Una oportunidad para poner en la agenda internacional la cuestión Malvinas y nuestras aspiraciones como país -uno de los pocos temas sino el único en el que todos los argentinos estamos de acuerdo- se producirá a partir del 9 de septiembre próximo, cuando se abra el 80º periodo de sesiones de la Asamblea General de las Naciones Unidas (AGNU).
El Gobierno nacional debería insistir en la reanudación de conversaciones entre los dos países en disputa, con la meta puesta en la recuperación de los derechos que nos asisten sobre esos territorios y espacios marítimos australes.
El presidente de la Nación debe dejar atrás el grueso desliz del discurso del 2 de abril pasado cuando planteó el “derecho de autodeterminación de los pueblos”, argumento que no ha reconocido nuestro país ni Naciones Unidas y sí el país usurpador.
La cuestión de si los malvinenses quieren convertirse en argentinos es superflua y de imposible materialización, además de que lo único que interesa es recuperar la soberanía sobre el archipiélago que nos fue arrebatado.
La instancia esencial en la áspera controversia que mantenemos con el Reino Unido es formalizar el diálogo bilateral que nos conduzca a discutir las razones que nos asisten sobre la tierra que los ingleses nos arrebataron por la fuerza.
Además, y hablando de armas, no se ha escuchado ninguna queja o denuncia del gobierno argentino ante la creciente presencia militar británica en Malvinas, como lo consignó la revista “Zona Militar” del 1 de abril pasado. Según este medio, se han intensificado los ejercicios militares en la región con maniobras de búsqueda y rescate y en la que participaron diversas unidades militares y de seguridad en paralelo con actividad aérea y naval.
Los británicos no quieren hablar con la autoridad argentina, pero no tienen reparos en disponer en las islas de uno de los pocos despliegues militares de ultramar, con capacidades aéreas, terrestres y marítimas de enorme envergadura.
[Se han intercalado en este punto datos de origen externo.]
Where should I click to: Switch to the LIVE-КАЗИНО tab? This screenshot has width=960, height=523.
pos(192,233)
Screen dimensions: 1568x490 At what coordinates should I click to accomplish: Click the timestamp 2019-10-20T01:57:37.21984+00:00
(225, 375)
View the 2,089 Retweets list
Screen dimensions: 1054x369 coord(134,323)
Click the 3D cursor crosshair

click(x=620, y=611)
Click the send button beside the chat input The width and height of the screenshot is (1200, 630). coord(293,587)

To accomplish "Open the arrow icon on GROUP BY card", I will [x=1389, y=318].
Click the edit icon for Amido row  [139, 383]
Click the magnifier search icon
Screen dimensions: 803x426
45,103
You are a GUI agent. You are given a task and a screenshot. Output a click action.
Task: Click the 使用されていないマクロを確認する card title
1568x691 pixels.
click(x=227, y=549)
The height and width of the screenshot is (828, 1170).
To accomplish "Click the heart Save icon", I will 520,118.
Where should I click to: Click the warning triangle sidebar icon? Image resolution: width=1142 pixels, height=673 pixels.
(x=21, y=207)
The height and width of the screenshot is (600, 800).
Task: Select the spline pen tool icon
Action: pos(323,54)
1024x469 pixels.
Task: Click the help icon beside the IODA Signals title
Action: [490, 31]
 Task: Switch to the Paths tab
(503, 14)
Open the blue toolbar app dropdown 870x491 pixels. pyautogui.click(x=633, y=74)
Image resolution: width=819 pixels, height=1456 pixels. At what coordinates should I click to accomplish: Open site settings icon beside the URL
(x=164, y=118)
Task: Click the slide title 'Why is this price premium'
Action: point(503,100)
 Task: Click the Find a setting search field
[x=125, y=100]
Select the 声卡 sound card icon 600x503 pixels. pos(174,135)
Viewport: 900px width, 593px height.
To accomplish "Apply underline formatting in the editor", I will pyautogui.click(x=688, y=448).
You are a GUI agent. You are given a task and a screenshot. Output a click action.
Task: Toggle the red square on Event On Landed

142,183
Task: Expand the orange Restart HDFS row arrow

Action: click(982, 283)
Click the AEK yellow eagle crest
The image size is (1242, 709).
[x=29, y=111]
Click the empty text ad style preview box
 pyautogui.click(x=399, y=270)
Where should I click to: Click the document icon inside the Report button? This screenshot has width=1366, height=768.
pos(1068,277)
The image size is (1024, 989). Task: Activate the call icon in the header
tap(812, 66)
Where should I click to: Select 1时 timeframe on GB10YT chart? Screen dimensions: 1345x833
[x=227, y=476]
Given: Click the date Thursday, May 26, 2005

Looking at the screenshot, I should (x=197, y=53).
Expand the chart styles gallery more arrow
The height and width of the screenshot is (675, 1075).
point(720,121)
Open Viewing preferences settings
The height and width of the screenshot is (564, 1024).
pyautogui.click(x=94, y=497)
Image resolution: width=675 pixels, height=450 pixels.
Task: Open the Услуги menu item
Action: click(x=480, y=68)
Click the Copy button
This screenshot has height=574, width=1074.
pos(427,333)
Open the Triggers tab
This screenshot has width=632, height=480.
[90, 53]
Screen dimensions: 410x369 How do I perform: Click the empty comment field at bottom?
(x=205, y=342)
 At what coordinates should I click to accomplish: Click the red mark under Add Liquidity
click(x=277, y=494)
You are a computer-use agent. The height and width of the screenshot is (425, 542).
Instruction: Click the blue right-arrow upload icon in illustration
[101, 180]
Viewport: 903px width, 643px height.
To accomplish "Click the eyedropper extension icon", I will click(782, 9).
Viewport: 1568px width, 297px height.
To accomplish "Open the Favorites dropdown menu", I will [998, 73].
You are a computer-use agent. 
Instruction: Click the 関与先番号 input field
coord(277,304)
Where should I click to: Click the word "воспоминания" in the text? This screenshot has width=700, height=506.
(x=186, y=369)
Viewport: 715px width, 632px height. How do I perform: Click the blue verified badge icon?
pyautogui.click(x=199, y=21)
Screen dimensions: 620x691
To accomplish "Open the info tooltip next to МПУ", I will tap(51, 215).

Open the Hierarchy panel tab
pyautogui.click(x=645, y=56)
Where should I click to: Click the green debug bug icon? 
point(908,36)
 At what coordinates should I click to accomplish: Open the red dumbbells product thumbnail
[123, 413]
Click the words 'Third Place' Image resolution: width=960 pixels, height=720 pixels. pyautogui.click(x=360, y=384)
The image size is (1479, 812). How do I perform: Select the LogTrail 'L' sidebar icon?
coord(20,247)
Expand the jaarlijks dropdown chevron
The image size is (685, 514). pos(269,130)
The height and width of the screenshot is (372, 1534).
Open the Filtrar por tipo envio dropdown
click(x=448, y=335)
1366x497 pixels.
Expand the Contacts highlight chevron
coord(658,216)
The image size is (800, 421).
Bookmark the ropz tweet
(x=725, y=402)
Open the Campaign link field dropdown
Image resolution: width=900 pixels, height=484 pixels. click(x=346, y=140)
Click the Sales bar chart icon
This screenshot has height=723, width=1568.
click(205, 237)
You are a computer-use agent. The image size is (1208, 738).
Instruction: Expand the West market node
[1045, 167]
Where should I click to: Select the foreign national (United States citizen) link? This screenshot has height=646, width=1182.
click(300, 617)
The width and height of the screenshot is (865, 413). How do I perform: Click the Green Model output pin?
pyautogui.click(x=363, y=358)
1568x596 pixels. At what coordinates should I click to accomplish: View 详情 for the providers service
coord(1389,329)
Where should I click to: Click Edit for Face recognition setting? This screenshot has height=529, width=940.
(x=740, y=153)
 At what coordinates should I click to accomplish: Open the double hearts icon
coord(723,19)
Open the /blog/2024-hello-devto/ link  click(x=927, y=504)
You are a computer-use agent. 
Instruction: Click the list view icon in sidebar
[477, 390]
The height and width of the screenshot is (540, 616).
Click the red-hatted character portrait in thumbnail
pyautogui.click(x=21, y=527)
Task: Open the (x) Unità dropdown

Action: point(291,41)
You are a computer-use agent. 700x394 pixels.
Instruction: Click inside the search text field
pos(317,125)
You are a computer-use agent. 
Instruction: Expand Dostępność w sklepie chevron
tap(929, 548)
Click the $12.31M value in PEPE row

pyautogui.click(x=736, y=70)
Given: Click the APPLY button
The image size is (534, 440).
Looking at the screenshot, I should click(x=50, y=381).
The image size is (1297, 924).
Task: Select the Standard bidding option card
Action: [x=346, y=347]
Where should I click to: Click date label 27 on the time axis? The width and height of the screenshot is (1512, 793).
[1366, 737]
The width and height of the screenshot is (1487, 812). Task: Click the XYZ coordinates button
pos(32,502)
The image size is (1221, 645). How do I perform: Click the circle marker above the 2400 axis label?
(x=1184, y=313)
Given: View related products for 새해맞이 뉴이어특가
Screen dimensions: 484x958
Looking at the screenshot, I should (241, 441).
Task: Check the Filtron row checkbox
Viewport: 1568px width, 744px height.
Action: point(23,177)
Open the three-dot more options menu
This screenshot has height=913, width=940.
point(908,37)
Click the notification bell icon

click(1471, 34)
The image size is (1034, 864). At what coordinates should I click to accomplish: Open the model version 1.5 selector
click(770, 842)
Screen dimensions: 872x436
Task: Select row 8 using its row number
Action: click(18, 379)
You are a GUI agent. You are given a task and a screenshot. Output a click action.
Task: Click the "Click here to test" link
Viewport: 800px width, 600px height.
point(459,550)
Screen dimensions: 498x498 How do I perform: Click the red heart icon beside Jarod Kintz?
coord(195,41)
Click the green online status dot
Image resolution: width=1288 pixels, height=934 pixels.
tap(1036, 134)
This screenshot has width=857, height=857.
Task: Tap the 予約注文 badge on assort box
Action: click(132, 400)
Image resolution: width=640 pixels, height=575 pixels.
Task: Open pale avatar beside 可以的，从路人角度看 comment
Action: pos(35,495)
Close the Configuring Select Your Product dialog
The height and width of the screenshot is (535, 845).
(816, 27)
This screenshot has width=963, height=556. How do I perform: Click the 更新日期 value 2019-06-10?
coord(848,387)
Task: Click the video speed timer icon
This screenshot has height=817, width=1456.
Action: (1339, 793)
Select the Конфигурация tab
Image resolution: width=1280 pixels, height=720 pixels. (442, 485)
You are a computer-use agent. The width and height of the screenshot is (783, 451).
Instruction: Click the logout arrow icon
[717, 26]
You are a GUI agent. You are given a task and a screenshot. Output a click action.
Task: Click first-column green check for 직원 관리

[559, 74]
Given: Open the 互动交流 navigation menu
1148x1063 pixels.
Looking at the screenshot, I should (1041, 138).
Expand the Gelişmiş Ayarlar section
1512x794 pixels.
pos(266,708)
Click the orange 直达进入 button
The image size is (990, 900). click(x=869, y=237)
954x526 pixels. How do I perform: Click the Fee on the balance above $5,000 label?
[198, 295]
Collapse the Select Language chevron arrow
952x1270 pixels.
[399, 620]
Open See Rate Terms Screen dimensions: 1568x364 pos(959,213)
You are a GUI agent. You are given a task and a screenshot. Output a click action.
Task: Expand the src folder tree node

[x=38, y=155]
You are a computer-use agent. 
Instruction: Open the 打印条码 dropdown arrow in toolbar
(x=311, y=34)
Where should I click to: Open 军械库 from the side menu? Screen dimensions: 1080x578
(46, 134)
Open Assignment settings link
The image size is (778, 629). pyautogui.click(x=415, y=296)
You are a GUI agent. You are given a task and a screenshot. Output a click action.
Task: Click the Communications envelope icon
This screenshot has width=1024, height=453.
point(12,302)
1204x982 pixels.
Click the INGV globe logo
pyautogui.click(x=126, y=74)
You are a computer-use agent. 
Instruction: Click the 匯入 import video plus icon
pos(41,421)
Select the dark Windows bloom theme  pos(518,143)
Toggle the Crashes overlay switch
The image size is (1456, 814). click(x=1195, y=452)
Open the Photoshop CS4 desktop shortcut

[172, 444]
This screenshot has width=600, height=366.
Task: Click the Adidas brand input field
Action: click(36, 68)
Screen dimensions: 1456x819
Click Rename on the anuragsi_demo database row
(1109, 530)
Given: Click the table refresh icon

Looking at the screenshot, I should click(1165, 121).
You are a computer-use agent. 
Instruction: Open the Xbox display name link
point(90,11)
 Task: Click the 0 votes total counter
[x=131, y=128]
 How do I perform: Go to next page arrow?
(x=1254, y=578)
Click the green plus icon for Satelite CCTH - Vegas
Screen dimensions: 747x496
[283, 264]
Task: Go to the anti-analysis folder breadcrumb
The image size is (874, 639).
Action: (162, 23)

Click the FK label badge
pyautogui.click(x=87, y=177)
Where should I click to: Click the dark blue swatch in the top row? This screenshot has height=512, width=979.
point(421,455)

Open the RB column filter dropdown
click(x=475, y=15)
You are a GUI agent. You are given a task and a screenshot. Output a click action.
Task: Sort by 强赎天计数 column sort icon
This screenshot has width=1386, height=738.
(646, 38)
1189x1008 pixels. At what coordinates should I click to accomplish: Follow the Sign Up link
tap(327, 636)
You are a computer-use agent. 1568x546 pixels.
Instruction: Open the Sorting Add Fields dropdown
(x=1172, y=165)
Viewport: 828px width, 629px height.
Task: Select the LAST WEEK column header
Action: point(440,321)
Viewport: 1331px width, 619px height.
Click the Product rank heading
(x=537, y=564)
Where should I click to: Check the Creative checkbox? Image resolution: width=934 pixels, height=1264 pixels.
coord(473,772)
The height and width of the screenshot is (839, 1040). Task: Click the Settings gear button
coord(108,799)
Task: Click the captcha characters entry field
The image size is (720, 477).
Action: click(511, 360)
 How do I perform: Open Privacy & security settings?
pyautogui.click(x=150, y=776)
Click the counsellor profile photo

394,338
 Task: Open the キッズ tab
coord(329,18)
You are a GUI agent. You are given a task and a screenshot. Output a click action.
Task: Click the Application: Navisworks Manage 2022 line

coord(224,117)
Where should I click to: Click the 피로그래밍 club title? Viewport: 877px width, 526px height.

El pueblo tiene que exigir a sus representantes que recuperen el periódico mecanismo de reclamar ante el país invasor. No hablamos de prepotencias ni violaciones a la ley, sino de machacar en el reclamo reivindicatorio de la posesión de una parte del territorio nacional. Uno de los argumentos es apelar de manera continua a las valiosas resoluciones dictadas por la Asamblea General de la ONU, como la 2065 y la 3160, en las que el organismo internacional “pide a los gobiernos de Argentina y del Reino Unido que aceleren las negociaciones relativas a la disputa sobre soberanía.”